The Chelsea Art Museum

poster for "Crossing the Atlantic: 40 Years of DAAD New York" Exhibition

This event has ended.

As New York City has been historically recognized as an urban hub of cultural exchange, DAAD, the German Academic Exchange Service, facilitates intercultural connections. “Crossing the Atlantic: 40 Years of DAAD New York” celebrates the accomplishments of DAAD New York as a transatlantic mediator for German and North American artists, students, researchers, and scholars over the past 40 years. This exhibition, which features photography, sculpture, video, and mixed media installations, investigates the multi-faceted themes of crossing the Atlantic, relocation and dislocation, reinventing oneself on the other side of the Atlantic, migration, and foreignness.

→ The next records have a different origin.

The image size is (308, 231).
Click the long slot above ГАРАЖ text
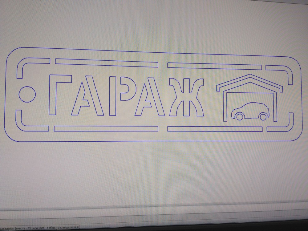[106, 63]
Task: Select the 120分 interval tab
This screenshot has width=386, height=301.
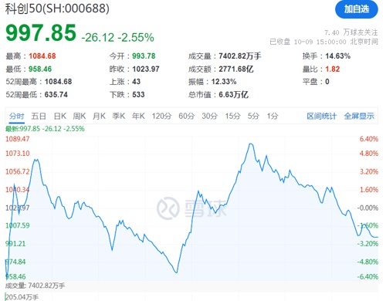Action: (161, 117)
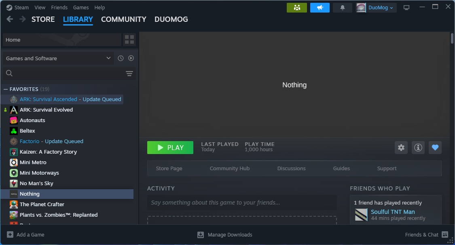Open the game info icon

418,148
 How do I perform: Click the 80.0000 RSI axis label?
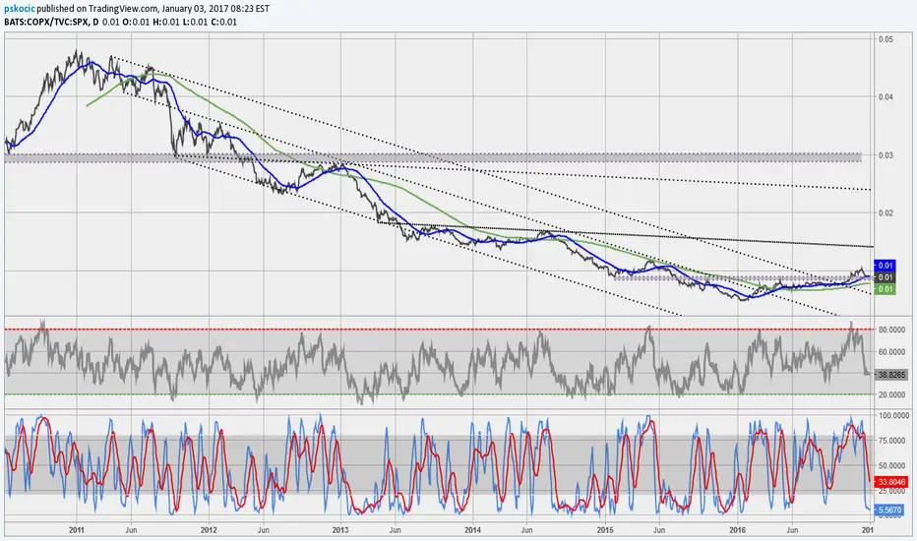coord(891,330)
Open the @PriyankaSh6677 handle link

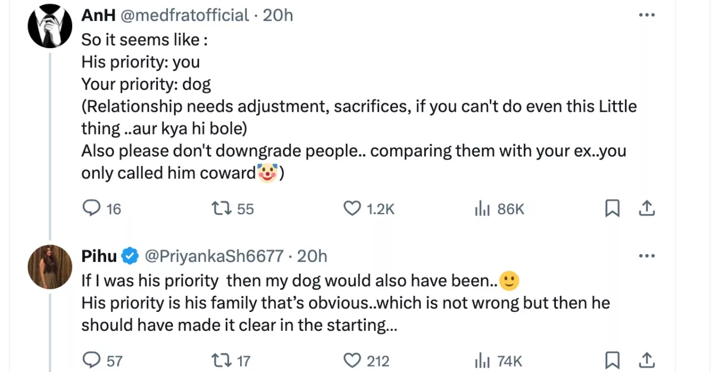[x=214, y=257]
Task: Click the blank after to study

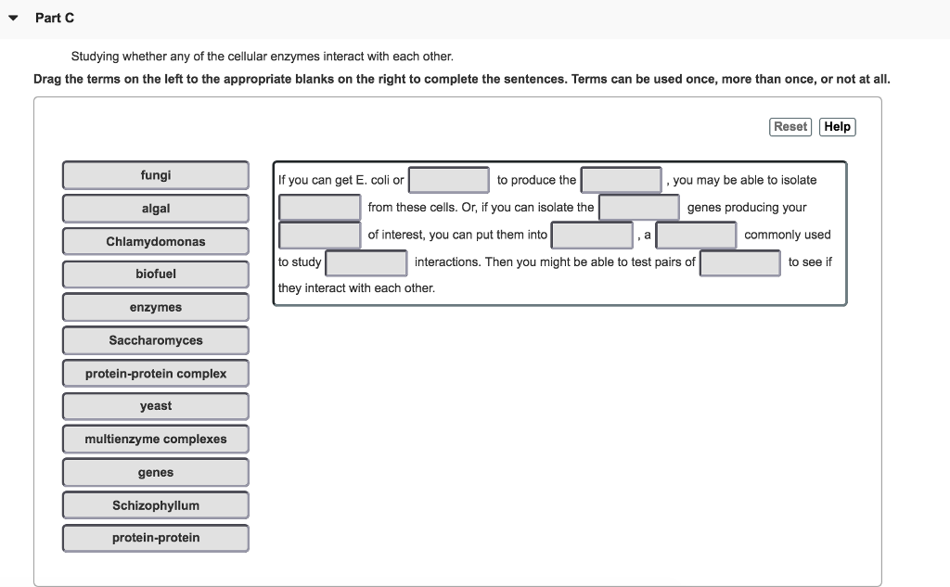Action: point(366,262)
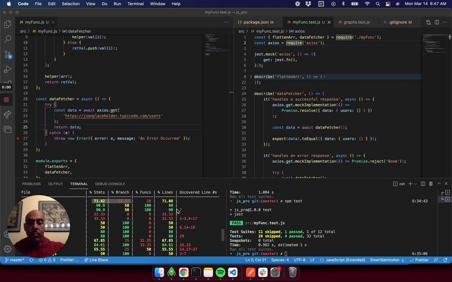This screenshot has height=282, width=452.
Task: Kill the terminal with the trash icon
Action: click(431, 184)
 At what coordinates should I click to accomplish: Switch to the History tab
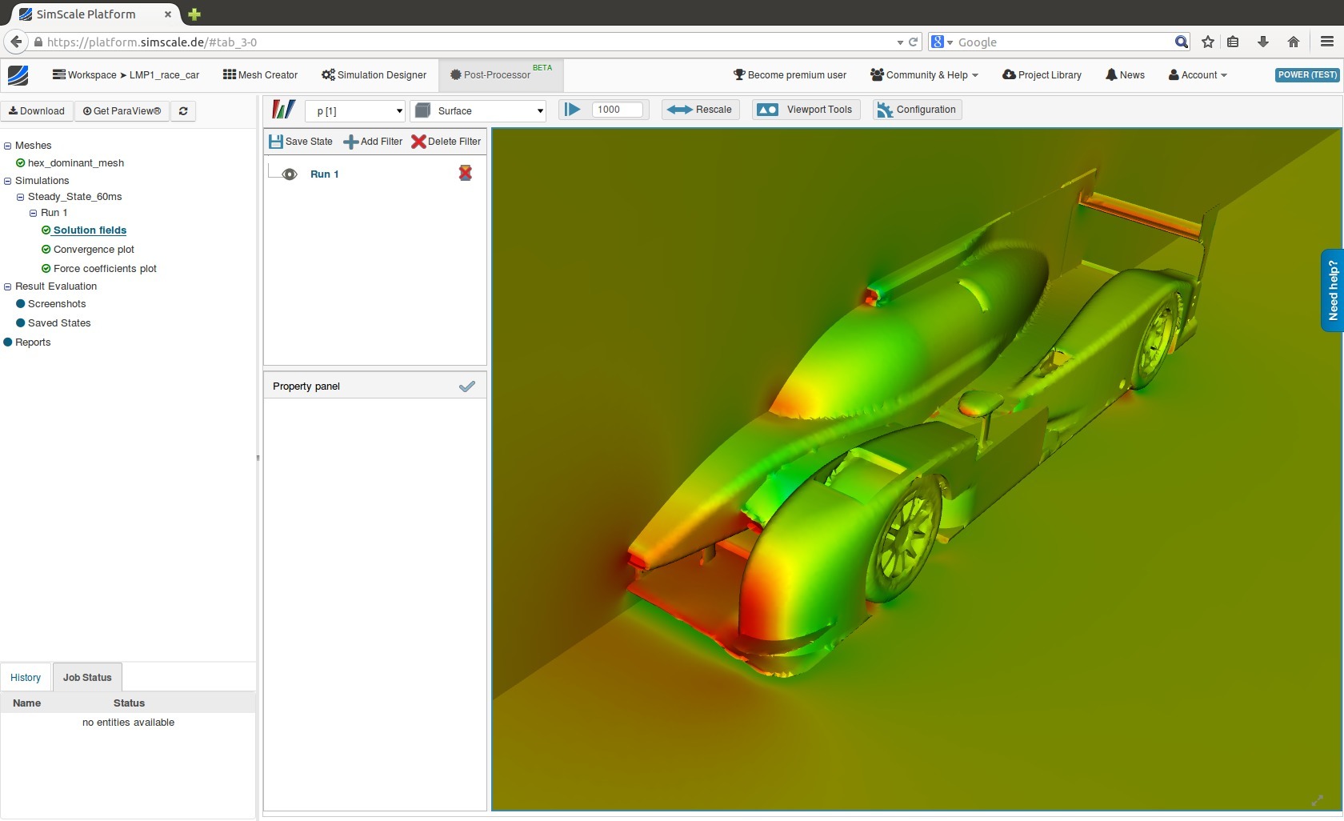26,678
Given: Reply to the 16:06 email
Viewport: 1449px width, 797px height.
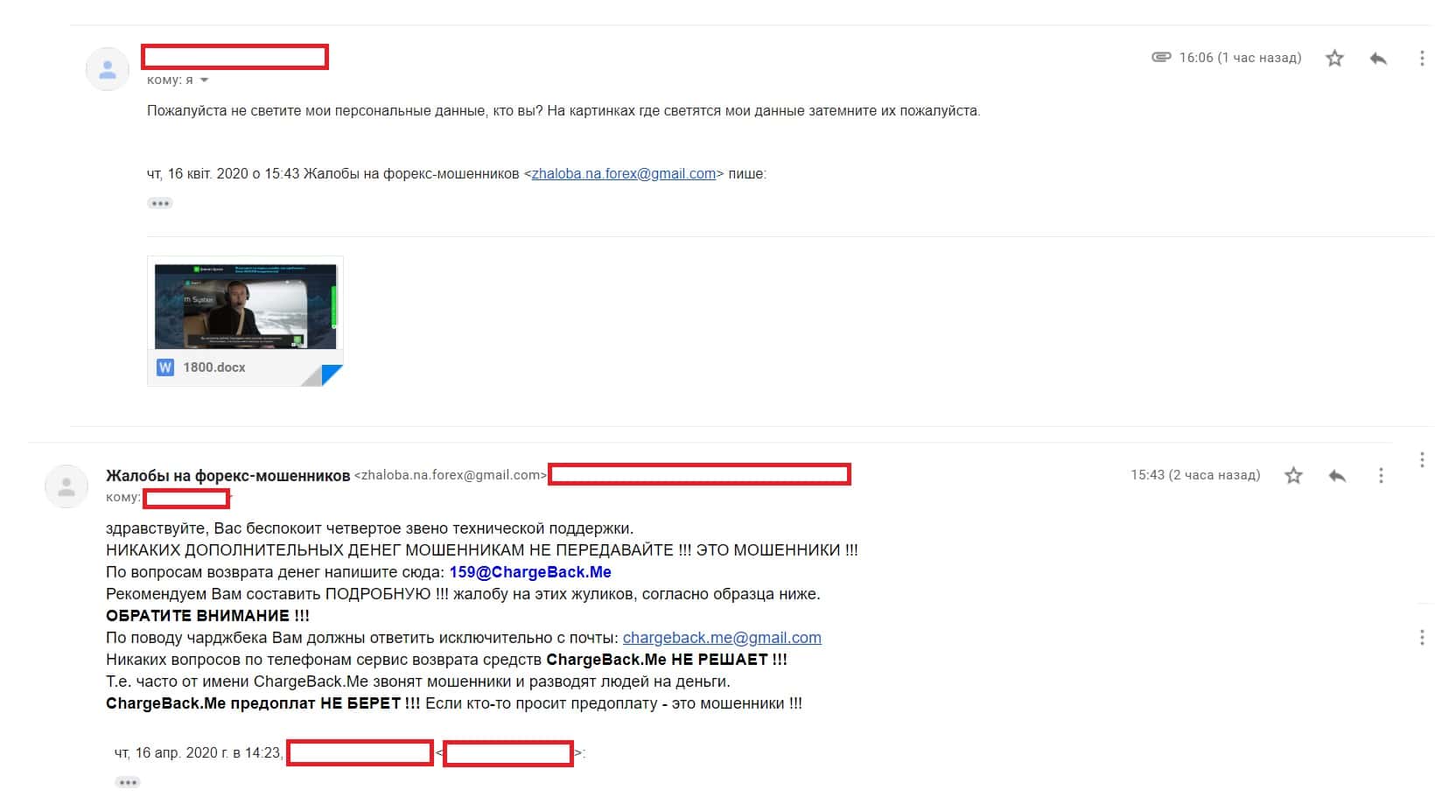Looking at the screenshot, I should pos(1378,58).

During the past 15 years, the worldwide migrant population has been steadily increasing; in the year 2000, one in every 35 people had migrated internationally. While the patterns of global migration are constantly shifting, cities represent fixed points of origin, transit, or destination. In New York City, a metropolis of immigrant inhabitants, over one-third of the city’s population is foreign-born. A temporary destination for many of its residents, New York City is a microcosm of this global migration phenomenon. Crossing the Atlantic Ocean, the physically expansive border between North America and Europe, signifies a heightened sense of opportunity, discovery, and re-creation of one’s identity. The Atlantic Ocean acts as a permeable membrane for the transmission of artistic, cultural, political, and scientific ideas for both continents.

The transatlantic interchange between European and American artists is a time-honored tradition. American artists of the 19th and early 20th centuries often looked to European models of painting, sculpture, and architecture as the pinnacle of artistic creation. In the mid 19th century, a number of well-known American painters, such as William Merritt Chase and John Twachtman, studied in Germany at the Academy of Fine Arts in Munich and later established themselves as pioneers of American Impressionism. Conversely, some German artists, including Max Ernst and Sigmar Polke, relocated to America at certain points in their careers. Ernst lived in New York from 1941 to 1945, where he worked with both European and American colleagues. Sigmar Polke travelled extensively in the 1970s, photographing New York City, Pakistan, Afghanistan, Paris, and Brazil. Polke’s desire for unfamiliar experiences through travel suggests the incomparable nature of first-hand observation.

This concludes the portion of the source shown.